Professor Tania Douglas, a biomedical engineer in South Africa has been researching and speaking about the need for health innovations to be homegrown to fit the local context they are in. Leapfrogging is important for health innovation in Africa, but so is completely new ideas.

“Learning from the solutions that have already been developed elsewhere and adapting them to local needs (i.e. leapfrogging) is a potential shortcut to health innovation. But devising novel solutions to local problems that haven’t yet been addressed elsewhere is also important.”

In 2017 she delivered a TED Talk highlighting an “equipment graveyard” of imported medical equipment from hospitals in Africa which turn out to be unsuitable for local conditions, staff not adequately trained to use or maintain them, or they might not work in the humid and hot environments,or need constant and reliable supply of electricity often lacking across Africa.

In her talk Douglas points to an ultrasound monitor to track the heart rate of unborn babies in the equipment graveyard. These machines are standard in developed countries but developing -not so much. But expensive equipment is not needed for this, and there are plenty of locally-developed solutions that utilise simple technology proving this, integrating engineering with healthcare. The focus needs to be on creating more useful medical devices to help Africans, creating more inventors who know the issues and have homegrown solutions that work for the varied contexts across the diverse continent.

A customer using a Deaftronics hearing aid.

The Future Of Healthcare Tech in Africa

One of the companies Douglas highlighted in her TED Talk was Deaftonics, established in 2015, the company manufactures affordable solar powered hearing aids, made by hearing impaired people for people with a hearing loss.

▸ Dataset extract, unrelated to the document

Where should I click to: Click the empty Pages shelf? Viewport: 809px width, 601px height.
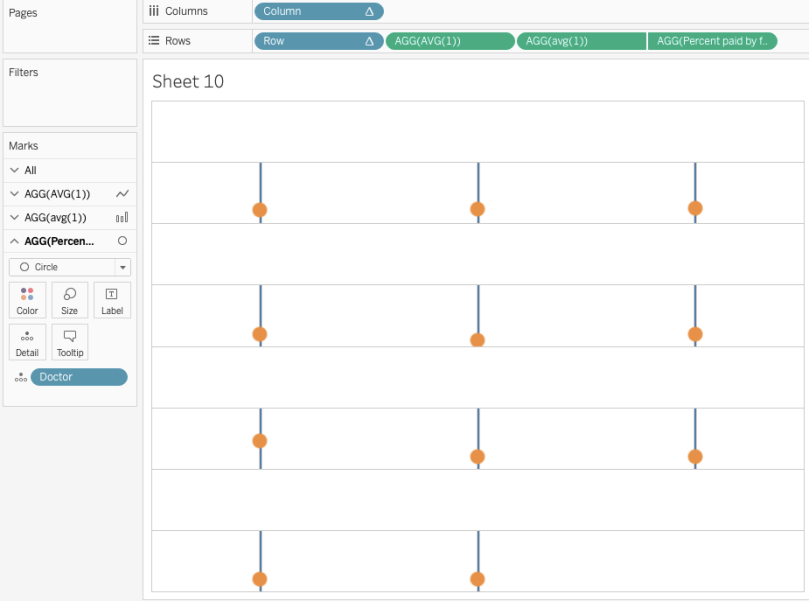coord(69,35)
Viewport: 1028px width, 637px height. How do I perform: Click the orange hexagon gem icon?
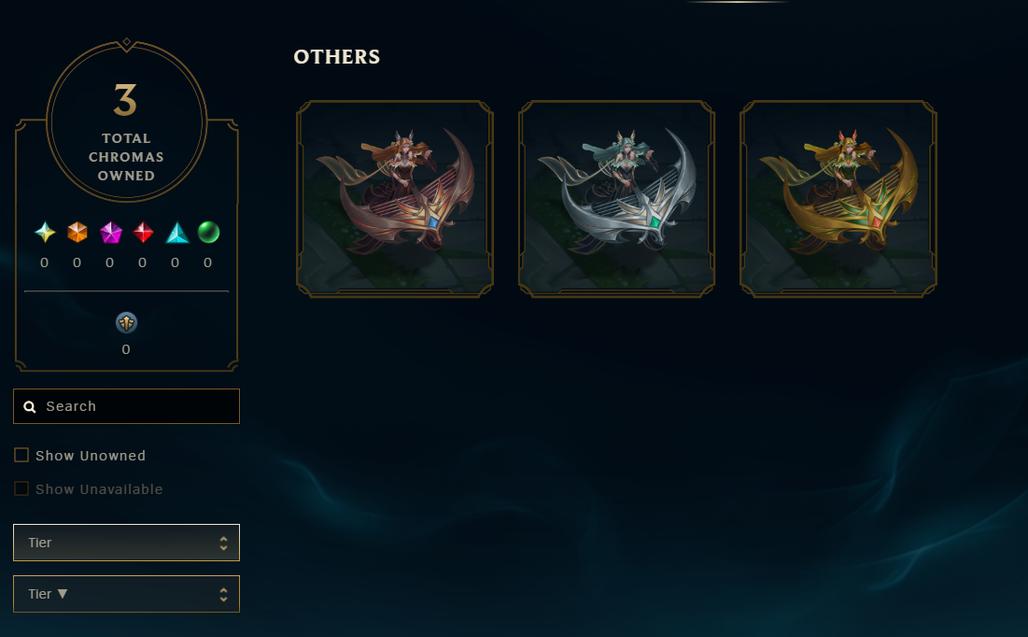[77, 232]
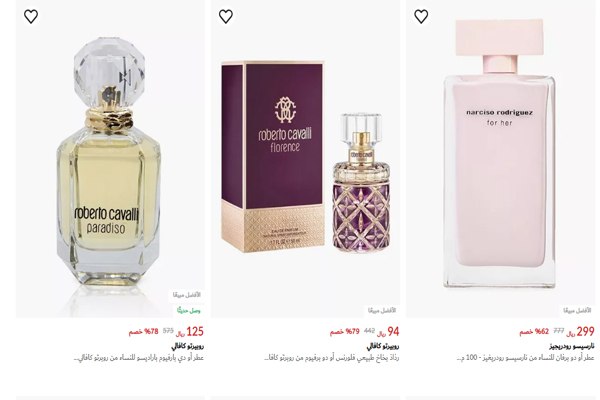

Founder Tendekayi Katsiga focused on hearing impaired people in developing countries because he found a significant number of lithium battery hearing aids provided by NGO’s and governments to Africans die in their first month. Katsiga developed his solar-powered hearing aid in Botswana and currently is focused on getting them into the ears of children “presenting them with an opportunity to go to school.”

So far, Deaftronics has sold more than 10, 000 units of solar chargers in 40 sub-Saharan countries.

He’s excited about the future of healthcare tech in Africa, believing it will help eradicate diseases and improve overall health outcomes.

“The health tech landscape presents huge opportunities for Africans. It paves ways to make improvements in distribution of medicines using drones in areas which are not accessible. The rapid growth in access to technology, particularly mobile phones and network connectivity in Africa , has created opportunities for health programs, training and data management.”